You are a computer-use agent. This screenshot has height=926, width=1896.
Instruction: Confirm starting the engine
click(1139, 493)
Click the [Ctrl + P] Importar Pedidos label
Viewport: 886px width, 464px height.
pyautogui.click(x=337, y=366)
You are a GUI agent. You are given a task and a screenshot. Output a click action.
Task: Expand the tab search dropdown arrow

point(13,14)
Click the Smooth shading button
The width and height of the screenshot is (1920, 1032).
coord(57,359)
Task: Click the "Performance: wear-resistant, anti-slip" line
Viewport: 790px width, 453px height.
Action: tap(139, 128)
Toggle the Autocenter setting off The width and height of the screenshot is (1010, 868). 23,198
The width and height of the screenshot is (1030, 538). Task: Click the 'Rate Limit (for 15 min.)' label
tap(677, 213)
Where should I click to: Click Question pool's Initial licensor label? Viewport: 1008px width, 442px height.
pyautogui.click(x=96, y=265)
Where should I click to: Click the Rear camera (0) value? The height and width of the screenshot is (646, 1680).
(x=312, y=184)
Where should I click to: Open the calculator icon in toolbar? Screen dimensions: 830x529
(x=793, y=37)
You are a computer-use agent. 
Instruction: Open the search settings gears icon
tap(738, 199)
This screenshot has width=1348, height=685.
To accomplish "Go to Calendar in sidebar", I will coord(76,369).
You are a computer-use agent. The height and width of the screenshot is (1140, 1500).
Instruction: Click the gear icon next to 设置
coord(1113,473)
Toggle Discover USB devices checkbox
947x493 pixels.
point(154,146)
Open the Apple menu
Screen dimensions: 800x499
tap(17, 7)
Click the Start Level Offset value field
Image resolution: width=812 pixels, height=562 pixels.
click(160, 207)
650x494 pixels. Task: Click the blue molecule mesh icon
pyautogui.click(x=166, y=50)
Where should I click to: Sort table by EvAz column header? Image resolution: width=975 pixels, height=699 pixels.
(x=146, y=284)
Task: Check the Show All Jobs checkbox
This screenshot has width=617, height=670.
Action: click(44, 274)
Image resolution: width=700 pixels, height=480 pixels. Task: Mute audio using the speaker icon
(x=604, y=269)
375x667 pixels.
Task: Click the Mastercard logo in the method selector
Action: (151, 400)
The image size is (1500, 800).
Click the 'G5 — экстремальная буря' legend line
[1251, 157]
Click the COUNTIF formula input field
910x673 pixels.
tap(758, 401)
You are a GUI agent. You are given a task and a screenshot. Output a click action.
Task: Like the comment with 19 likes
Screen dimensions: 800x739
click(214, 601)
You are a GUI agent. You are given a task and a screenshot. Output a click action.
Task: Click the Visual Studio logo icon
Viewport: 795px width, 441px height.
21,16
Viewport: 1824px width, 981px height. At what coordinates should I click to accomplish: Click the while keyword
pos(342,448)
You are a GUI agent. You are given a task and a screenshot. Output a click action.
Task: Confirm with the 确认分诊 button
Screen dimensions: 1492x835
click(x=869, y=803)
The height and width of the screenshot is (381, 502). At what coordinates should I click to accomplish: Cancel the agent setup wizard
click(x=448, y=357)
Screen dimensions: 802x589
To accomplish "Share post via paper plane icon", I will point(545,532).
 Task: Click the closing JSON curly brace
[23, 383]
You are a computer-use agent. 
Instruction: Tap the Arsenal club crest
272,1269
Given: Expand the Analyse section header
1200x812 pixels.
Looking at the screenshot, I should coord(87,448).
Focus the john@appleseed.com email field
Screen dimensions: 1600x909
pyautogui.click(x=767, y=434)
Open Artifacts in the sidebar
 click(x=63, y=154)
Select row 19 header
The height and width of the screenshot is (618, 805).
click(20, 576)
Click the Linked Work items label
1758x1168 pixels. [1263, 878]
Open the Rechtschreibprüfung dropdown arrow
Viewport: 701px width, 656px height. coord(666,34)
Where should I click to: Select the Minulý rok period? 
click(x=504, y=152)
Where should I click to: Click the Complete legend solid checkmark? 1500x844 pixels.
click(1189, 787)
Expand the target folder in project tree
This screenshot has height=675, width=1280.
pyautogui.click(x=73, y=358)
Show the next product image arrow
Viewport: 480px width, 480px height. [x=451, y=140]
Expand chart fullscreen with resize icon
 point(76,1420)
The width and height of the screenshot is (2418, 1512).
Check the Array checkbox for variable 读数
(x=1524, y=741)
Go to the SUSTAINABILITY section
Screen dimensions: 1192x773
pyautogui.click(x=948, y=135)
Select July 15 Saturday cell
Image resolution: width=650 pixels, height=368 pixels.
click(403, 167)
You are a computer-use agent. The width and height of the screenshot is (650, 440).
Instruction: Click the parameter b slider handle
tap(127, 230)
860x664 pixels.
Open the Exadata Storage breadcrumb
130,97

● Problem: Report the tally of lines in the listing that carry the string "computer", and nothing else.

● Answer area: 5